> _EXERCISE_
Convert all of the lines below into a Markdown table with the columns Row and Line, numbering each row and omitting blank lines.

> _PROVIDED ENTRIES_
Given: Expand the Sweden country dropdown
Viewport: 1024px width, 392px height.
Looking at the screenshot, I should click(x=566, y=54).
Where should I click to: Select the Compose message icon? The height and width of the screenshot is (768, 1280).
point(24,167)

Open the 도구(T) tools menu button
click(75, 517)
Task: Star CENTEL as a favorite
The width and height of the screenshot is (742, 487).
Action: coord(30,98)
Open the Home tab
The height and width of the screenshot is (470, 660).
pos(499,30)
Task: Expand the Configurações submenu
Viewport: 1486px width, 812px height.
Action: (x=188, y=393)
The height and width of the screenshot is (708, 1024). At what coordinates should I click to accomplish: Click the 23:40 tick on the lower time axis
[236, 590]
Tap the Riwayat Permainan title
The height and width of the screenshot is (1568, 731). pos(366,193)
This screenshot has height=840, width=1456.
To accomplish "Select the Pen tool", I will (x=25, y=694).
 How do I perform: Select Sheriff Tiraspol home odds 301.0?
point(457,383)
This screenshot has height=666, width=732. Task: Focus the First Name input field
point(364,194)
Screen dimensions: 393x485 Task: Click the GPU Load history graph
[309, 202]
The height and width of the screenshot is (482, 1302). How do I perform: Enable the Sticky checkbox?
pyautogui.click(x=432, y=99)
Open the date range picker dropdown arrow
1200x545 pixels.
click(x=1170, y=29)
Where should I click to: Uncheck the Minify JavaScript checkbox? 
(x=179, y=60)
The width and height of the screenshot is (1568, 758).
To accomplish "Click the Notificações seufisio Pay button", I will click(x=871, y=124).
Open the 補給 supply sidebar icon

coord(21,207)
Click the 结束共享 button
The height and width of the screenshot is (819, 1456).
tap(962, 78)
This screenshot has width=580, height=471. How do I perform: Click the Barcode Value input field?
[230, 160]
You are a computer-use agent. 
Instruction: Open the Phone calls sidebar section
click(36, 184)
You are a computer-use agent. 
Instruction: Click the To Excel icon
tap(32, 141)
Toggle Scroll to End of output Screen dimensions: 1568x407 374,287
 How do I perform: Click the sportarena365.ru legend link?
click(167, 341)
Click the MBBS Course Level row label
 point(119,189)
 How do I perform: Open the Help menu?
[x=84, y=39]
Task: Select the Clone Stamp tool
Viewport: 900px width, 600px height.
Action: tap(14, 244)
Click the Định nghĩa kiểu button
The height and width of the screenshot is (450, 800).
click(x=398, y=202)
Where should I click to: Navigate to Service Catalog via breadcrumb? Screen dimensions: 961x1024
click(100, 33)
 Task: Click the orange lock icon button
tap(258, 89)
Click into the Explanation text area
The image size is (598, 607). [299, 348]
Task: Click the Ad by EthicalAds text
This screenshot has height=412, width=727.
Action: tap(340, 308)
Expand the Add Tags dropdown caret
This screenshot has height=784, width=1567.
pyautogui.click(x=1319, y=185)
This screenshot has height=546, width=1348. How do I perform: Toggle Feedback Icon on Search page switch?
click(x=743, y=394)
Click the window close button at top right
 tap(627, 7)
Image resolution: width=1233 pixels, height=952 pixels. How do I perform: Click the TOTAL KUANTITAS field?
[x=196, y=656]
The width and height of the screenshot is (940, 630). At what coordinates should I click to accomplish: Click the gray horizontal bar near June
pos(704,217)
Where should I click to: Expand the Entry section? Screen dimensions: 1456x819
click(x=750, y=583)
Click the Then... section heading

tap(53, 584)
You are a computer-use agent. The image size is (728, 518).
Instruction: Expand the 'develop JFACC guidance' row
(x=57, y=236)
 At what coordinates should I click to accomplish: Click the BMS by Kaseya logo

> _SOLUTION TO THIS EXERCISE_
| Row | Line |
|---|---|
| 1 | Given: Expand the Sweden country dropdown |
| 2 | Viewport: 1024px width, 392px height. |
| 3 | Looking at the screenshot, I should click(x=566, y=54). |
| 4 | Where should I click to: Select the Compose message icon? The height and width of the screenshot is (768, 1280). |
| 5 | point(24,167) |
| 6 | Open the 도구(T) tools menu button |
| 7 | click(75, 517) |
| 8 | Task: Star CENTEL as a favorite |
| 9 | The width and height of the screenshot is (742, 487). |
| 10 | Action: coord(30,98) |
| 11 | Open the Home tab |
| 12 | The height and width of the screenshot is (470, 660). |
| 13 | pos(499,30) |
| 14 | Task: Expand the Configurações submenu |
| 15 | Viewport: 1486px width, 812px height. |
| 16 | Action: (x=188, y=393) |
| 17 | The height and width of the screenshot is (708, 1024). At what coordinates should I click to accomplish: Click the 23:40 tick on the lower time axis |
| 18 | [236, 590] |
| 19 | Tap the Riwayat Permainan title |
| 20 | The height and width of the screenshot is (1568, 731). pos(366,193) |
| 21 | This screenshot has height=840, width=1456. |
| 22 | To accomplish "Select the Pen tool", I will (x=25, y=694). |
| 23 |  How do I perform: Select Sheriff Tiraspol home odds 301.0? |
| 24 | point(457,383) |
| 25 | This screenshot has height=666, width=732. Task: Focus the First Name input field |
| 26 | point(364,194) |
| 27 | Screen dimensions: 393x485 Task: Click the GPU Load history graph |
| 28 | [309, 202] |
| 29 | The height and width of the screenshot is (482, 1302). How do I perform: Enable the Sticky checkbox? |
| 30 | pyautogui.click(x=432, y=99) |
| 31 | Open the date range picker dropdown arrow |
| 32 | 1200x545 pixels. |
| 33 | click(x=1170, y=29) |
| 34 | Where should I click to: Uncheck the Minify JavaScript checkbox?  |
| 35 | (x=179, y=60) |
| 36 | The width and height of the screenshot is (1568, 758). |
| 37 | To accomplish "Click the Notificações seufisio Pay button", I will click(x=871, y=124). |
| 38 | Open the 補給 supply sidebar icon |
| 39 | coord(21,207) |
| 40 | Click the 结束共享 button |
| 41 | The height and width of the screenshot is (819, 1456). |
| 42 | tap(962, 78) |
| 43 | This screenshot has width=580, height=471. How do I perform: Click the Barcode Value input field? |
| 44 | [230, 160] |
| 45 | You are a computer-use agent.  |
| 46 | Instruction: Open the Phone calls sidebar section |
| 47 | click(36, 184) |
| 48 | You are a computer-use agent.  |
| 49 | Instruction: Click the To Excel icon |
| 50 | tap(32, 141) |
| 51 | Toggle Scroll to End of output Screen dimensions: 1568x407 374,287 |
| 52 |  How do I perform: Click the sportarena365.ru legend link? |
| 53 | click(167, 341) |
| 54 | Click the MBBS Course Level row label |
| 55 |  point(119,189) |
| 56 |  How do I perform: Open the Help menu? |
| 57 | [x=84, y=39] |
| 58 | Task: Select the Clone Stamp tool |
| 59 | Viewport: 900px width, 600px height. |
| 60 | Action: tap(14, 244) |
| 61 | Click the Định nghĩa kiểu button |
| 62 | The height and width of the screenshot is (450, 800). |
| 63 | click(x=398, y=202) |
| 64 | Where should I click to: Navigate to Service Catalog via breadcrumb? Screen dimensions: 961x1024 |
| 65 | click(100, 33) |
| 66 |  Task: Click the orange lock icon button |
| 67 | tap(258, 89) |
| 68 | Click into the Explanation text area |
| 69 | The image size is (598, 607). [299, 348] |
| 70 | Task: Click the Ad by EthicalAds text |
| 71 | This screenshot has height=412, width=727. |
| 72 | Action: tap(340, 308) |
| 73 | Expand the Add Tags dropdown caret |
| 74 | This screenshot has height=784, width=1567. |
| 75 | pyautogui.click(x=1319, y=185) |
| 76 | This screenshot has height=546, width=1348. How do I perform: Toggle Feedback Icon on Search page switch? |
| 77 | click(x=743, y=394) |
| 78 | Click the window close button at top right |
| 79 |  tap(627, 7) |
| 80 | Image resolution: width=1233 pixels, height=952 pixels. How do I perform: Click the TOTAL KUANTITAS field? |
| 81 | [x=196, y=656] |
| 82 | The width and height of the screenshot is (940, 630). At what coordinates should I click to accomplish: Click the gray horizontal bar near June |
| 83 | pos(704,217) |
| 84 | Where should I click to: Expand the Entry section? Screen dimensions: 1456x819 |
| 85 | click(x=750, y=583) |
| 86 | Click the Then... section heading |
| 87 | tap(53, 584) |
| 88 | You are a computer-use agent. The image size is (728, 518). |
| 89 | Instruction: Expand the 'develop JFACC guidance' row |
| 90 | (x=57, y=236) |
| 91 |  At what coordinates should I click to accomplish: Click the BMS by Kaseya logo |